É curioso atestar, antes de mais, o modo como os quatro artistas que se destacaram, e bem assim outros cujos nomes se desconhecem mas de que restam algumas pinturas a óleo integradas em retábulos - como na igreja de Malta (freguesia de Olmos, Macedo de Cavaleiros), nas igrejas de São Pedro de Sarracenos e de Sacóias (Bragança), ambos com ligação pictórica aos focos de Zamora e de Toro, na igreja de Algosinho (Mogadouro), na igreja de Vilarandelo (Valpaços) e na igreja românica de Adeganha (Torre de Moncorvo) - e numerosas decorações murais - como as da Capela da Senhora do Areal em Agrochão (Macedo de Cavaleiros), dadas a conhecer por Belarmino Afonso as da interessantíssima Capela de Nossa Senhora da Teixeira (Torre de Moncorvo), de cerca de 1584, as das igrejas de Bemposta e de Sendim, entre tantos outros ciclos -, testemunham uma actualizada adesão aos novos modelos estéticos do Maneirismo italianizante, que mais ou menos a partir do fim do reinado de D. João III começavam a substituir-se, no melhor mercado artístico nacional, aos já esclerosados modelos renascentistas de derivação flamenga, dominantes na primeira metade do século XVI.

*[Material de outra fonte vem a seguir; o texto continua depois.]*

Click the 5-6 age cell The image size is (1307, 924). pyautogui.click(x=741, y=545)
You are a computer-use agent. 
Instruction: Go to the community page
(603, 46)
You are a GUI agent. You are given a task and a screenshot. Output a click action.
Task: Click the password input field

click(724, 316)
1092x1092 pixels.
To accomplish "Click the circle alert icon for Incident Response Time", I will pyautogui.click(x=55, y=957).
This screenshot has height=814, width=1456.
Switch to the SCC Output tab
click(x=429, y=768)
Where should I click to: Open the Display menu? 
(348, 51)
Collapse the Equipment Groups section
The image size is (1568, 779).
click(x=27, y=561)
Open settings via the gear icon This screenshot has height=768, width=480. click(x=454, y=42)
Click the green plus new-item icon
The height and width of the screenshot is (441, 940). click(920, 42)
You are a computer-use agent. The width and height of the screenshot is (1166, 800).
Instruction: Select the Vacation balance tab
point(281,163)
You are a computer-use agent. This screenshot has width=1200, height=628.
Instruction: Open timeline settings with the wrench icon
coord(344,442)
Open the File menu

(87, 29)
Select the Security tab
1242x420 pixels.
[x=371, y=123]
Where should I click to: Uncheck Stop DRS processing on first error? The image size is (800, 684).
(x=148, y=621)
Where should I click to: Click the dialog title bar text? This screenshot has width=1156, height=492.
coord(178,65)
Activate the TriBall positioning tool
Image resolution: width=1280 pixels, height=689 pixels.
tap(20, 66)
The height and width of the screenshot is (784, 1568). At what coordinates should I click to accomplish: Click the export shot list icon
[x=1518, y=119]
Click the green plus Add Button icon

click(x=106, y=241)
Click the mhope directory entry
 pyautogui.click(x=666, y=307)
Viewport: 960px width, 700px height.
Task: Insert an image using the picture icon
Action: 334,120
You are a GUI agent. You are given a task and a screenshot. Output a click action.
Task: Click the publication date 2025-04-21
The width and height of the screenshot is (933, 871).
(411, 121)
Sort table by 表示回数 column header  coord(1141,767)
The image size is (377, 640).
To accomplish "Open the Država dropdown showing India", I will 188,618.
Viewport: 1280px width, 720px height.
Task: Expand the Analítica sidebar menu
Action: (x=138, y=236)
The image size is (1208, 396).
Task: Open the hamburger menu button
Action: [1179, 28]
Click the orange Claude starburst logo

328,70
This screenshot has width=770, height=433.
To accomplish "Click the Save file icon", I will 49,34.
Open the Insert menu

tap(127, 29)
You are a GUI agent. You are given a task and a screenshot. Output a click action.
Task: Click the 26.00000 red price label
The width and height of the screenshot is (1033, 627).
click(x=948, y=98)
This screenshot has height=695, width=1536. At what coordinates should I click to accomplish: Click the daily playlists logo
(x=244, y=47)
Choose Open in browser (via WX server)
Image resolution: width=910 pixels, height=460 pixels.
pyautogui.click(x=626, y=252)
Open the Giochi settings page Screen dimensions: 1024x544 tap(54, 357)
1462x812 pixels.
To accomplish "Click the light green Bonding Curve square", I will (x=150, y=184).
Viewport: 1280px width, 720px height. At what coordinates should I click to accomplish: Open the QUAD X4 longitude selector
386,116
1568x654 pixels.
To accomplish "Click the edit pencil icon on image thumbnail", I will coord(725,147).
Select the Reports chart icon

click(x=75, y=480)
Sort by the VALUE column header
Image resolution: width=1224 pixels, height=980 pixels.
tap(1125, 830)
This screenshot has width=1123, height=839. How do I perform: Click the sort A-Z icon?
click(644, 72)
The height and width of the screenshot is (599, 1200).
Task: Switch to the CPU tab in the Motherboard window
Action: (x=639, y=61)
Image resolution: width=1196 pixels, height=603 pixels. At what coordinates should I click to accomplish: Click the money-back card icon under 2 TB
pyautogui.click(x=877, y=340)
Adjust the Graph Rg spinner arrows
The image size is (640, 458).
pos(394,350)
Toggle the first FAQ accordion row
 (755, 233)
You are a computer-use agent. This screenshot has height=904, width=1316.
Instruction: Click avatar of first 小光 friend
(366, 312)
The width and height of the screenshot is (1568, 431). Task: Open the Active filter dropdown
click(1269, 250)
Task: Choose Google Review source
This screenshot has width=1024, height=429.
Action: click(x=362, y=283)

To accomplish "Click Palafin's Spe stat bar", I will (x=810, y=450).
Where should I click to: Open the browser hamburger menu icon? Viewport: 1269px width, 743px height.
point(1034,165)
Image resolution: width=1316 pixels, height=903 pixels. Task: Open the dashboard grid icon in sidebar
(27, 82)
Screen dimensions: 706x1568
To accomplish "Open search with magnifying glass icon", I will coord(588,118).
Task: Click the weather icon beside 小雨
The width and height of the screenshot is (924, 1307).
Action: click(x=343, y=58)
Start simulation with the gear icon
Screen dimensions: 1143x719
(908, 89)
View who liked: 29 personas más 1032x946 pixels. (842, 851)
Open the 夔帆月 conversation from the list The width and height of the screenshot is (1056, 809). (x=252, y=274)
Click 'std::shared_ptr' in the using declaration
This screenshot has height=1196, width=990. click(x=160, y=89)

Fonte: Vítor Serrão, Pintura Maneirista no Nordeste Transmontano, entre periferismos e modernidade: algumas contribuições, colóquio de História de Arte e Património, Macedo de Cavaleiros, sd. | http://www.terrasquentes.com.pt


Ainda relativamente a Vilarandelo, as pinturas a que se refere Vítor Serrão no retábulo da respectiva igreja parecem-nos ser as mesmas que foram descritas em “Valpaços Digital” da seguinte forma:

Na capela-mor, o retábulo de talha dourada e polícroma, ocupa a totalidade da parede testeira, integrando duas portas laterais que correspondem, na zona superior, a duas pinturas. Ao centro, as colunas torsas enquadram os nichos dos santos, prolongando-se nas arquivoltas do retábulo, e definindo uma tribuna com trono piramidal. Nos panos laterais, e sobre os azulejos encontram-se várias pinturas com molduras de talha. Estas, representando cenas da Paixão de Jesus, foram na sua origem executadas a fresco, mas em época posterior sofrem um repinte a óleo.